▶ **Interface element lines**
START

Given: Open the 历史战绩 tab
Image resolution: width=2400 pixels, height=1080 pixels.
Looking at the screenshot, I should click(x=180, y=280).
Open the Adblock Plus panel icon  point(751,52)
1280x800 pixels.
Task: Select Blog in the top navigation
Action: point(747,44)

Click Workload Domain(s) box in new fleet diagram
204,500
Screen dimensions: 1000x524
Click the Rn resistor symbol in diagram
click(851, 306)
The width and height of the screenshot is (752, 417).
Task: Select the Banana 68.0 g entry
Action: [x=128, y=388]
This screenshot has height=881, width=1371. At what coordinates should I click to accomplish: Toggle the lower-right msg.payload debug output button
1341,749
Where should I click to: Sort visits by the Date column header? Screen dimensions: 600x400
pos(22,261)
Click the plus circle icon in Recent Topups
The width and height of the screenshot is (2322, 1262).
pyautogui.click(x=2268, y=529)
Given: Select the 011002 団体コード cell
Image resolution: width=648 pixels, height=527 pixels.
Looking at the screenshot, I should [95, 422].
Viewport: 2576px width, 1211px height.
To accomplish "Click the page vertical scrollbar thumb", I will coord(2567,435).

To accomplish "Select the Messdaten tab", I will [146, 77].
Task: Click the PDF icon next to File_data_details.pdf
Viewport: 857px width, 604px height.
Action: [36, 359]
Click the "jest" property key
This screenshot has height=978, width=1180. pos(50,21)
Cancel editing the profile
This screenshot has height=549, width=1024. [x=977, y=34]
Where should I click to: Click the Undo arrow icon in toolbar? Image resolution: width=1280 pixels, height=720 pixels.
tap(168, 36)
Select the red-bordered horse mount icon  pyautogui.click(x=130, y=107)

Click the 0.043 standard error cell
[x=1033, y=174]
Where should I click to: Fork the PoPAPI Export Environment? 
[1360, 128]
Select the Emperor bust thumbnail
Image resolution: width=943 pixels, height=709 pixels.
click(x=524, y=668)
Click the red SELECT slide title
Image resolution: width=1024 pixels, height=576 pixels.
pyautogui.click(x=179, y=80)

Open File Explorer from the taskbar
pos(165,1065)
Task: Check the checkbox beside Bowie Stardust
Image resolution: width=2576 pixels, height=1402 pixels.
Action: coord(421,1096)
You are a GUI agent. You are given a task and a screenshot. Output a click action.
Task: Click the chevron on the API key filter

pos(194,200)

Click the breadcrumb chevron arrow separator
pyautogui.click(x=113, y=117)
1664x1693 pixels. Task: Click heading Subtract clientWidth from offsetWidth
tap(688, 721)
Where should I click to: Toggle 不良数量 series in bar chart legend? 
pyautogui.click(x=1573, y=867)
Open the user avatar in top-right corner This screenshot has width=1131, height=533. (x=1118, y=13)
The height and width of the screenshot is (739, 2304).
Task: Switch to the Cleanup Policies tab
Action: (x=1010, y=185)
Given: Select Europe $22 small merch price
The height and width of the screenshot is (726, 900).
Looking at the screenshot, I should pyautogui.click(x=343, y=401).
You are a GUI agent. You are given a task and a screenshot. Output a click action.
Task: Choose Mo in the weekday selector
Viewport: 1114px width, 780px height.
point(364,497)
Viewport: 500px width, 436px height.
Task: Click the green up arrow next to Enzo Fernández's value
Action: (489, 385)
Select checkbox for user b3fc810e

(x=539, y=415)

END

▶ **Exercise description**
Pick out every line above that contains the word "cell", and copy each of those lines.

▶ **Correct response**
Given: Select the 011002 団体コード cell
Click the 0.043 standard error cell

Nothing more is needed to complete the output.